Les algorithmes à la base des Architectones Informatiques sont inspirés soit de la géométrie fractale, soit de la vie artificielle. Des essais ont ainsi été tentés par opérations récursives, par algorithme génétique, par automate cellulaire… Cette dernière méthode a donné lui à des explorations poussées, notamment par l’utilisation d’automates cellulaires feuilletés ou stratifiés, ou par automates cellulaires quasi-infinis. Les conditions initiales sont systématiquement établies par le codage d’une information dissimulée dans les conditions initiales : il peut s’agir d’une pièce de musique, des règles d’un jeu très ancien, de la géométrie d’un objet naturel tel qu’un nuage… Les Architectones issus de l’évolution de pièces musicales sont les plus nombreux, en accord avec la relation intime et privilégiée que la musique et l’architecture entretiennent depuis des millénaires. Cette relation a  également fait l’objet d’un programme de recherche à part entière, le programme POINT [D’] ORIGINE, dont est issue l’installation musico-architecturale in situ Mende Cathédrale.

 

 

MORPHOLOGIES SURRATIONNELLES

 

Les formes générées parles algorithmes de morphogénèse utilisés dans le projet ne sont jamais aléatoires : relancer le processus avec les mêmes conditions initiales et les mêmes règles d’évolution donnera toujours le même résultat. La méthode est strictement déterministe. Toutefois, la complexité des processus en jeu rend impossible toute prédiction au niveau des résultats : la seule façon de connaître les formes produites est de les essayer. Cela a deux conséquences importantes : la première est d’installer clairement la distinction entre « prévisible » et « aléatoire ». Bien que strictement rationnels et déterministes, les processus ne donnent aucune indication sur leurs résultats. La seconde, c’est que même en utilisant des systèmes aussi contrôlés et rationnels que des ordinateurs, il est possible de produire des dispositifs qui ne se contrôlent que par essais et erreurs, en une façon de faire qui devient quasiment artisanale et empirique.
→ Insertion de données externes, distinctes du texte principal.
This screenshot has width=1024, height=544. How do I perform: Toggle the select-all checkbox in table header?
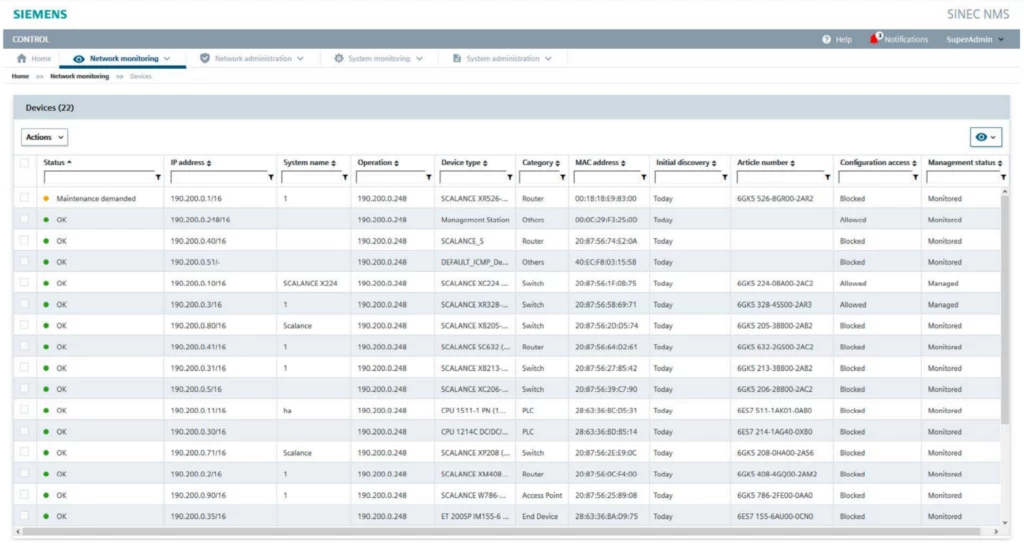click(25, 162)
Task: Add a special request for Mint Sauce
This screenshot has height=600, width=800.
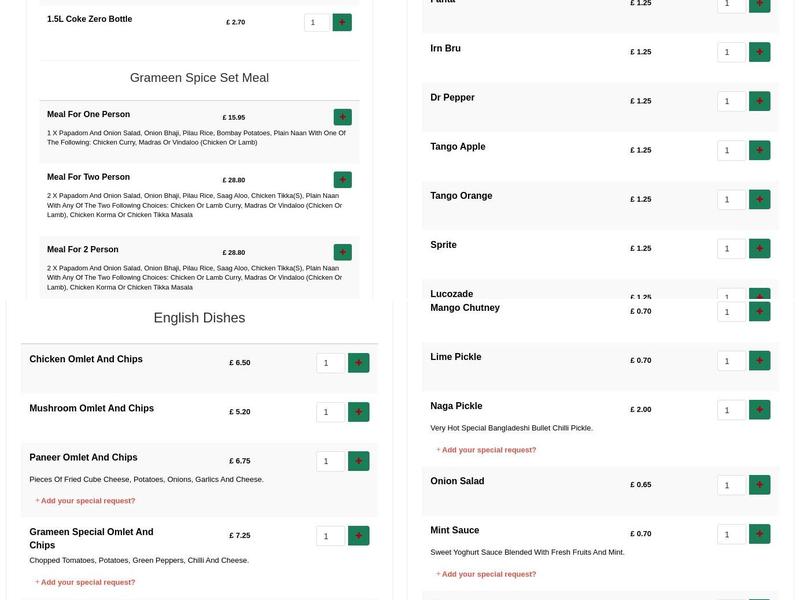Action: (x=484, y=572)
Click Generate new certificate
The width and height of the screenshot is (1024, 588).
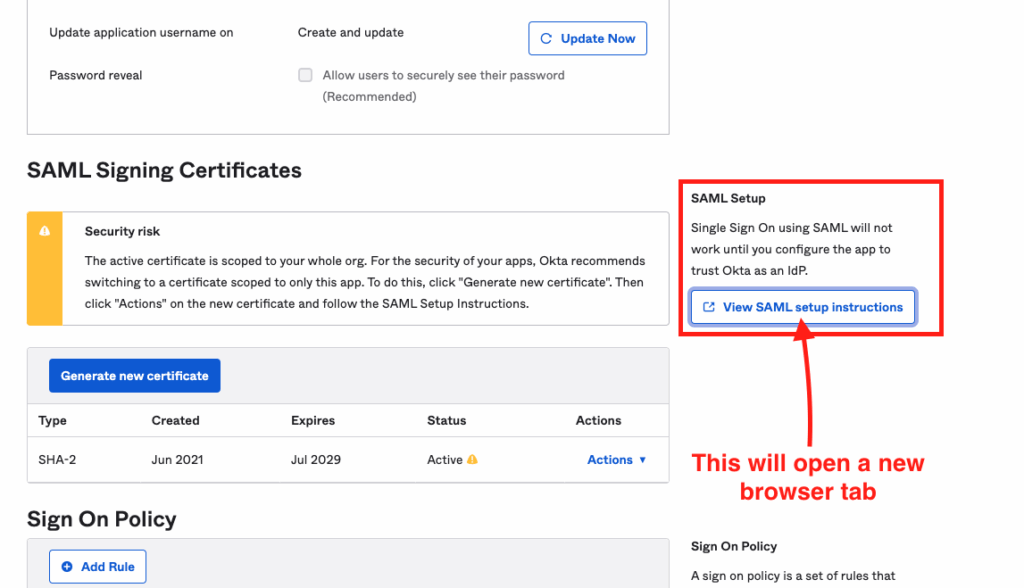pos(134,375)
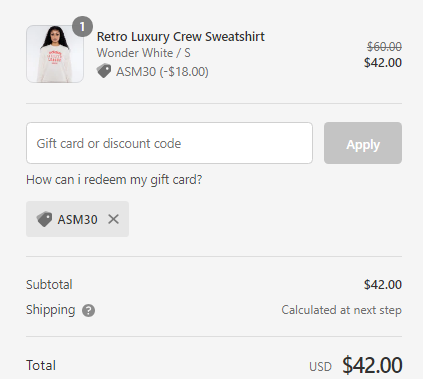Remove the ASM30 discount code
The width and height of the screenshot is (423, 379).
click(113, 219)
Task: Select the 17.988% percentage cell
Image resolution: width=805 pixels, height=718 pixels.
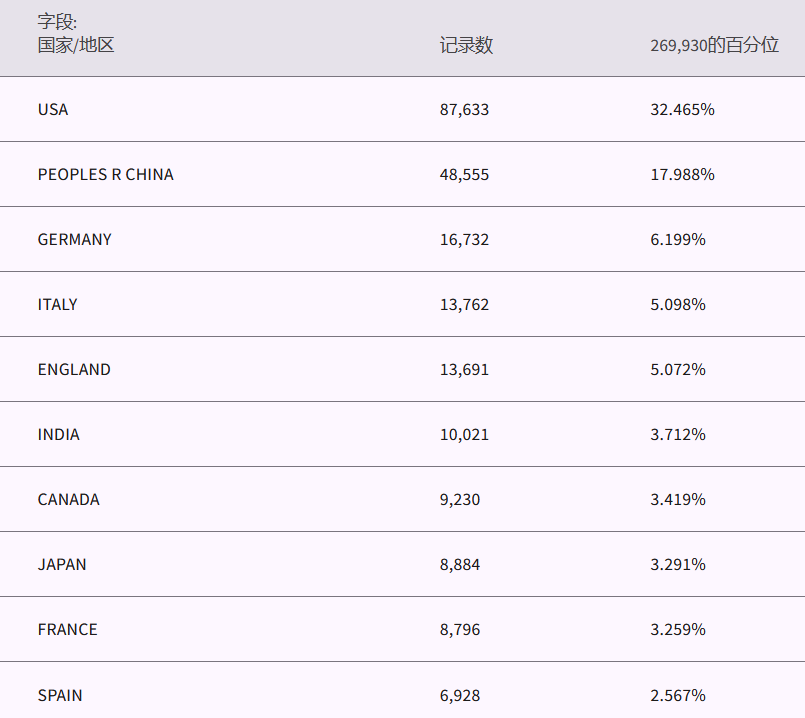Action: (x=682, y=174)

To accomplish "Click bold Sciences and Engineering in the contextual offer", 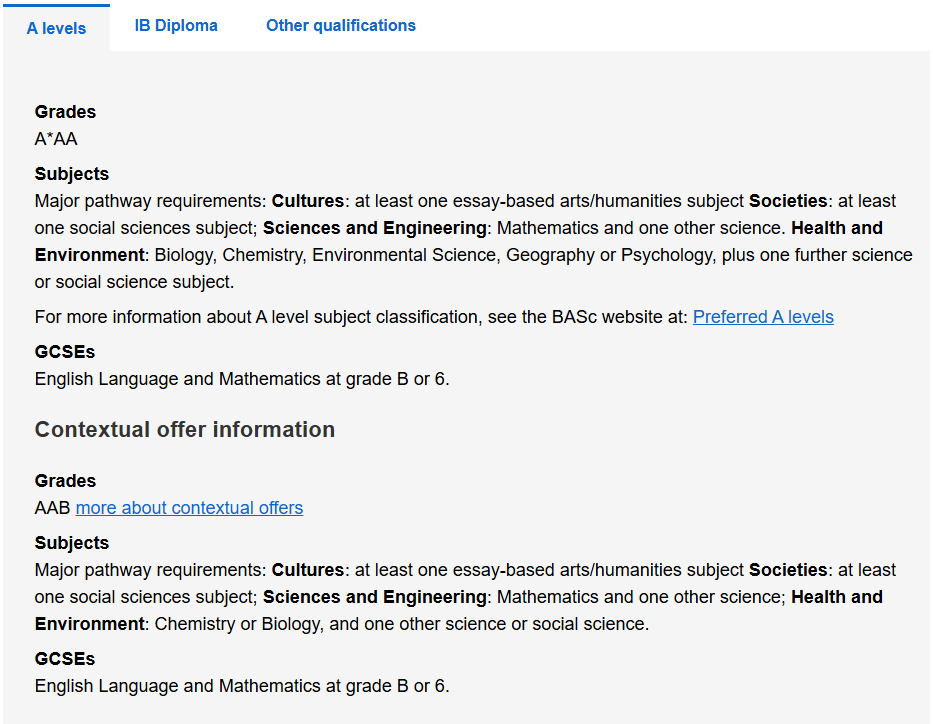I will pos(375,597).
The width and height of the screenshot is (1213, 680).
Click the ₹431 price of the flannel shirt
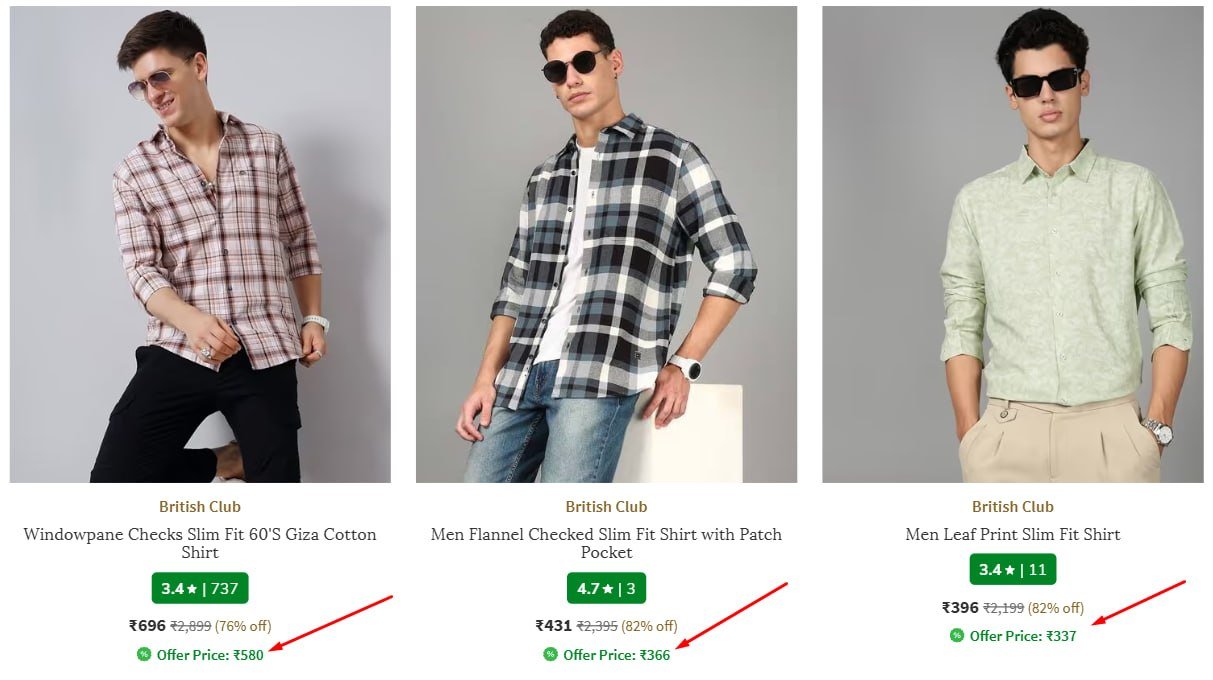click(554, 626)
La forme produite résulte en fait de la répétition innombrable de processus élémentaires, un peu comme si on demandait à la machine d’additionner 1 et 1, puis d’ajouter 1 au résultat, et ainsi de suite jusqu’à l’infini. Incapable de comprendre la stupidité et l’inutilité d’un tel processus, l’ordinateur le poursuivra éternellement.

 

Dans les faits, bien sûr, la réalité matérielle de la machine, ainsi que ses limitations en termes de performance, arrêteront le calcul en un temps fini. La pause se fera vraisemblablement à l’occasion d’une panne, d’une erreur de calcul, d’une mémoire remplie à ras bord… Un résultat qui ne résulte pas naturellement d’une addition. C’est là le cœur du concept des Morphologies Surrationnelles : la répétition à l’infini d’un processus rationnel et prévisible devient un processus pathologiquement irrationnel; elle ouvre la porte à l’imprévisible, à la déviance, à la panne. Ainsi s’introduit le délire technologique de la machine, par une démarche qui, délibérément, outrepasse le rationnel qui fonde les principes même de son fonctionnement.